Prefer structured JSON before DOM rows for SPA extraction

After authorized observation of an authenticated SPA, content-filtered same-origin JSON payloads are often a safer extraction source than brittle DOM rows; keep per-item source telemetry and an explicit DOM fallback.

Agent summary

Why this matters to agents

Helps agents build extraction tools that are stable, observable, and auth-safe without overfitting to transient DOM or opaque endpoint names.

Trigger signals

DOM selectors can find visible rows but miss stable identifiers, hidden fields, or pagination state. Agent interpretation: Inspect captured same-origin JSON payload shapes before committing to DOM scraping.
Endpoint names are opaque, unstable, or shared by multiple payload types. Agent interpretation: Filter by content shape and required fields, not just URL substrings.
Extracted items lack source-field or missing-reason telemetry. Agent interpretation: Add per-item telemetry so extraction drift becomes visible.

Common wrong assumptions

The visible DOM is always the safest extraction source.
Endpoint URL names are reliable enough filters for SPA payloads.
Missing identifiers can be silently skipped if most rows extract.

First checks

Capture authorized same-origin JSON payloads and identify content-shape predicates for the needed records.
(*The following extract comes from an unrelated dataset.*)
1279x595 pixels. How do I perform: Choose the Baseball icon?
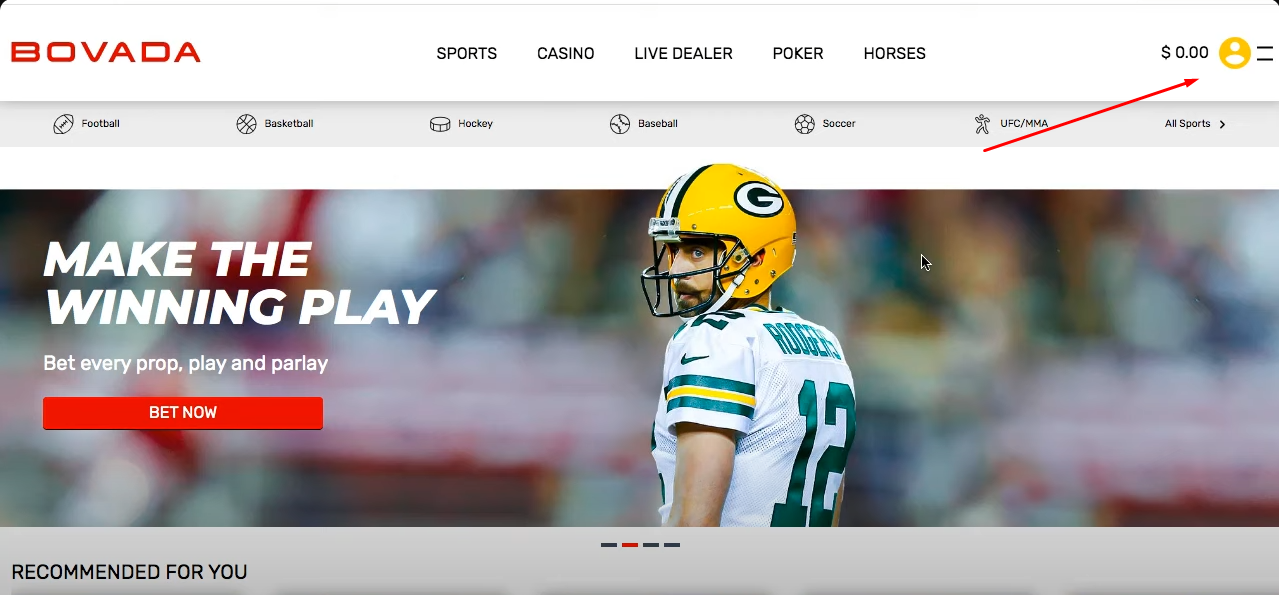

Content shape is often more stable than endpoint names or DOM layout.
Add parser tests for primary payload, fallback payload, missing identifier, and DOM fallback cases. Tests keep extraction failures observable as the SPA evolves.
Emit per-item source-field and missing-reason telemetry. Telemetry distinguishes no data from extraction drift.

Decision rules

If Authorized structured payloads contain the needed identifiers and fields.. → Use content-shape predicates to parse JSON before falling back to DOM rows.
If Structured payloads are absent or outside the authorized session.. → Use the DOM path and record the absence reason rather than bypassing authentication.
If Telemetry shows missing identifiers or fallback spikes.. → Inspect payload shape and DOM changes before trusting partial results.

Negative signals

These signs suggest the record may not be the right fit:

Using network payloads would require bypassing authentication or accessing data outside the authorized UI session. Why it matters: Do not broaden access; stay within the authorized observation boundary.
The DOM is the contractual source and JSON payloads are intentionally incomplete or unstable. Why it matters: Then DOM extraction with stronger assertions may be the safer contract.

Do not

Do not bypass authentication or broaden data access to obtain JSON.
Do not filter only by opaque endpoint names when content shape is available.
Do not silently drop items with missing identifiers.
Do not apply extraction guidance to browser mutations; cross-check admin-form-writers-need-warmup-and-readback when the task writes remote admin state.

Preferred next step

In an authorized SPA session, inspect same-origin JSON payload shapes, add parser/fallback tests, and emit per-item source telemetry.

Review and freshness

Aigora status: reviewed.
Koinara publication state: public-safe-reviewed.
Risk level: medium.
Human gate required in the source record: false.
Last checked: 2026-06-13.
Source record path: records/traps/agent-ops/structured-json-before-dom-for-spa-extraction.json.